In this video, we install the package with npm using npm i @supabase/supabase.js. We then create a reusable Supabase client that can be used throughout our application.

Additionally, we create environment variables for the Supabase URL and key, which are available in our Next.js client. Exposing these values to the client is not a security risk, as we will be enabling Row Level Security in a future lesson.

Lastly, we tell Next.js that we would like to pre-render our landing page at build time, by exporting out a getStaticProps function. This ensures that our lesson data is only fetched once - when we rebuild our application - rather than each time to user visits the page.

Instructor: [0:00] Let's display our Supabase lessons in our Next.js application. The first thing we need to do is install the supabase-js library. Now, let's create a file to initialize our Supabase client. We're going to put this in a utils folder.

[0:12] Now, we can import { createClient } from '@supabase/supabase-js' and export out a new variable for our Supabase client. This function takes two parameters, a URL and a key. Let's get those from Supabase.

[0:23] Let's go to Settings and then API. First, let's grab our URL. Back over in our Next.js application, let's create a .env.localfile. We're going to declare a variable for NEXT_PUBLIC_SUPABASEURL, and we're going to paste that URL from Supabase. Let's do the same for our Supabase key. We're going to use the anon key.

[0:49] Now, we can restart out development server to read in those environment variables. Back in our Supabase.js file, we can read in those values by saying process.env.NEXT_PUBLIC_SUPABASEURL and NEXT_PUBLIC_SUPABASE_KEY. Now, we can import our Supabase client in our index.js file and start querying our database.

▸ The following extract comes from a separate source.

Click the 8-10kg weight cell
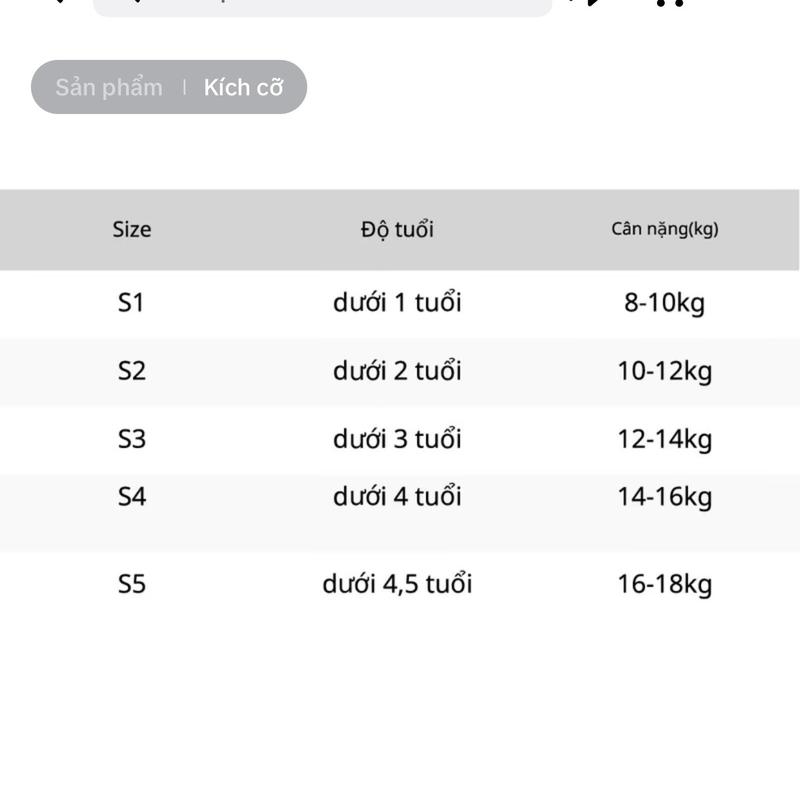The height and width of the screenshot is (800, 800). click(x=665, y=302)
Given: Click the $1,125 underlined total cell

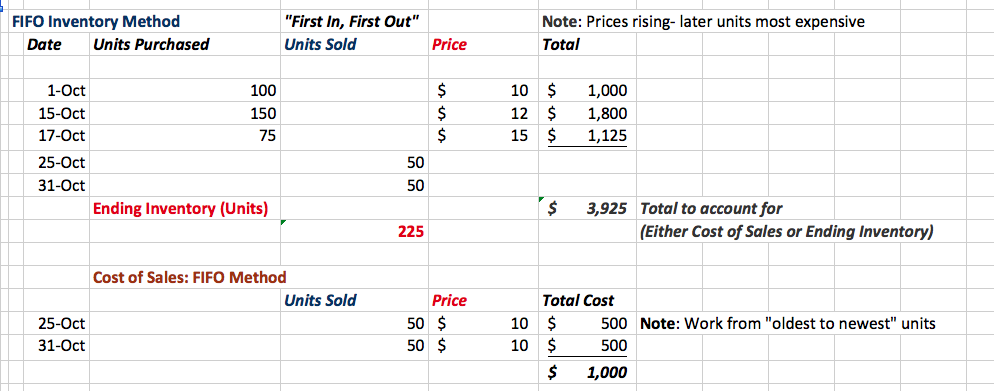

[1:12] Because this lesson data is entirely public, we can tell Next.js that it can pre-render this at build time by exporting out a getStaticProps() function. Here, we can use the Supabase client to query all of the lessons from the Lesson table.

[1:27] We also declare which columns we would like to select. In this case, we want all of the columns. This is going to give us back some data. This will be a collection of all of our lessons, which we can then return as our props, which will pass it into our component. We can console log out our lessons here to see what this contains.

[1:49] Now, when we refresh our application and open the console, we'll see that we have our array of lessons coming from Supabase. Let's iterate over our array of lessons and display them in our web app. We can say lessons.map over each lesson, and for each of those lessons, we want to render a paragraph tag with the lesson's title.

[2:09] We also want to set a key on a paragraph tag to be lesson.id. When we Save, we'll see those lessons are displaying in our web app with data being loaded from our Supabase database.